El miércoles de madrugada, a los 98 años, murió Roser Bru, Premio Nacional de Artes Plásticas 2015. Con el corazón pesado, se me hace difícil escribir ahora de algo que no sea su obra y su vida. Nació en Barcelona, llegó a Chile en el “Winnipeg” en 1939, barco fletado por el entonces cónsul Pablo Neruda para refugiados de la guerra civil española: un conjunto de personas, algunas de ellas niñas, como Roser. Muchos refugiados dejaron marcas indelebles en las artes y en la cultura de Chile, su país de acogida. Leopoldo Castedo, José Balmes, José Ricardo Morales, son nombres que muchísimos chilenos reconocen a la primera. Fueron protagonistas no solo de la historia de España, sino también de la de nuestro país. Roser me corregiría en este punto: para ella, la historia de Cataluña, donde su padre fue una autoridad en la etapa republicana, y de donde fueron desplazados, en condiciones muy difíciles, hacia campos de concentración en el sur de Francia.
En aquellos tiempos, los horrores de la guerra estaban geográficamente circunscritos, y había —aunque fuera al otro lado del mundo— tierras de acogida. La nuestra lo fue. El Presidente don Pedro Aguirre Cerda había pedido a Neruda que enviara una gran proporción de artesanos, cuyos oficios podían enseñarse en Chile; la historia da testimonio de la sabiduría de la elección del poeta, quien trajo a Chile además intelectuales y artistas, o jóvenes que iban a serlo, que iluminarían nuestros cielos.
Conservó siempre Roser el recuerdo del Institut Scola, donde había estudiado de niña, y la nostalgia de una educación más completa, con los métodos pedagógicos entonces revolucionarios que alcanzó a conocer. Fue gran lectora, tenía una tremenda curiosidad intelectual y sabía muchísimo, pero se escondía siempre tras un gesto de la mano y una frase: “no sé nada, soy refugiada”. Algo parecido hacía cuando se desperdiciaba comida en una mesa: “es que soy refugiada”.

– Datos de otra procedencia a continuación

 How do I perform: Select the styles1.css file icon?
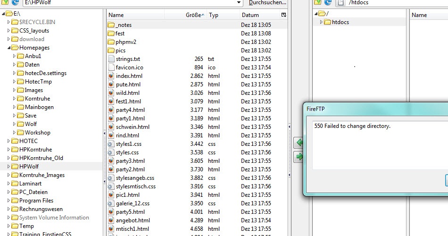coord(111,144)
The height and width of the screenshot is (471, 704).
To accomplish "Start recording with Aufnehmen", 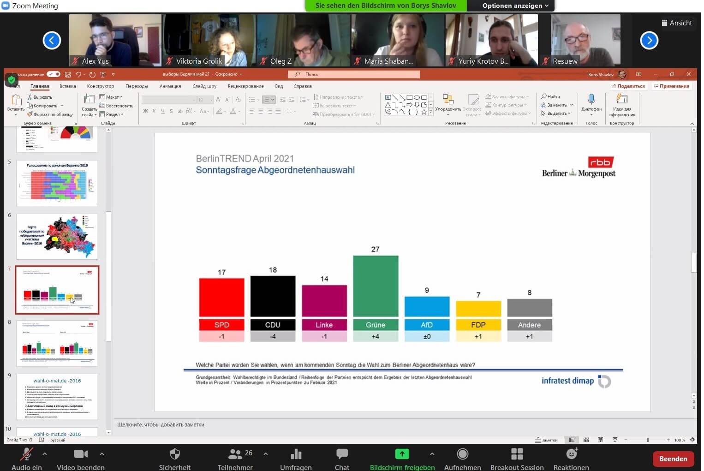I will [x=462, y=454].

He escrito largamente en otras oportunidades sobre su obra, delicada y fuerte a la vez. La obra queda, volveremos sobre ella y su aporte tremendo a la sensibilización. Se preguntó una y otra vez por “el acertijo de la femineidad”, como lo denominó Lihn: lo exploró siempre, en distintas épocas y distintas técnicas. Por otra parte, las violencias de los años setenta y de la dictadura abrieron viejas heridas, las de la guerra civil española, y no dudó en profundizar los dolores de los desaparecidos y los torturados, reviviendo sus caras junto con los retratos funerarios del Fayum, en antiguo Egipto. Algunos de sus cuadros más bellos yuxtaponen los frutos de la tierra americana a los de la cultura mediterránea. Pintar la luz, explorar la sombra, meditar constantemente con un pincel feliz en la mano, hasta sus últimos días.
Hoy conservamos la obra, pero hemos perdido a Roser. Y con ella la historia de la fragilidad de los desplazados y los refugiados, y del tesoro que pueden ser para un país que, como el Chile que recibió al “Winnipeg”, sea capaz de acogerlos. Ahora, para los refugiados niños (miremos hacia cualquier país, incluso los más prósperos), parece haber más que nada portazos en la cara. Por miedo y falta de esperanza generosa, y de imaginación. Qué pena y qué vergüenza.